Burns Charles D G, Fracasso Alessio, Rousselet Guillaume A
School of Psychology and Neuroscience, University of Glasgow, G12 8QB, Glasgow, Scotland.
Sci Rep. 2025 Feb 19;15(1):6105. doi: 10.1038/s41598-025-89257-w.
Recent studies have used big neuroimaging datasets to answer an important question: how many subjects are required for reproducible brain-wide association studies? These data-driven approaches could be considered a framework for testing the reproducibility of several neuroimaging models and measures.

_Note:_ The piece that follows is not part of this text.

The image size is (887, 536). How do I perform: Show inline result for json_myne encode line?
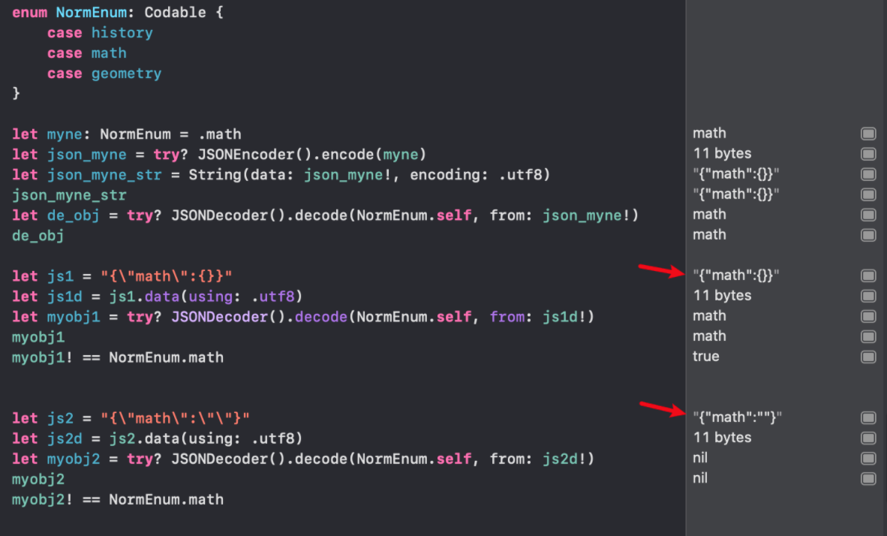coord(868,154)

Here we test part of this framework, namely estimates of statistical errors of univariate brain-behaviour associations obtained from resampling large datasets with replacement. We demonstrate that reported estimates of statistical errors are largely a consequence of bias introduced by random effects when sampling with replacement close to the full sample size. We show that future meta-analyses can largely avoid these biases by only resampling up to 10% of the full sample size. We discuss implications that reproducing mass-univariate association studies requires tens-of-thousands of participants, urging researchers to adopt other methodological approaches.
全脑关联研究要实现可重复性需要多少受试者?这些数据驱动的方法可被视为一个用于测试多种神经影像模型和测量方法可重复性的框架。在此,我们测试该框架的一部分,即通过有放回地重采样大型数据集获得的单变量脑-行为关联统计误差的估计值。我们证明,报告的统计误差估计值在很大程度上是由于在接近全样本量时有放回抽样时随机效应引入的偏差所致。我们表明,未来的荟萃分析通过仅对全样本量的10%进行重采样,在很大程度上可以避免这些偏差。我们讨论了重现大规模单变量关联研究需要数万名参与者的影响,敦促研究人员采用其他方法学途径。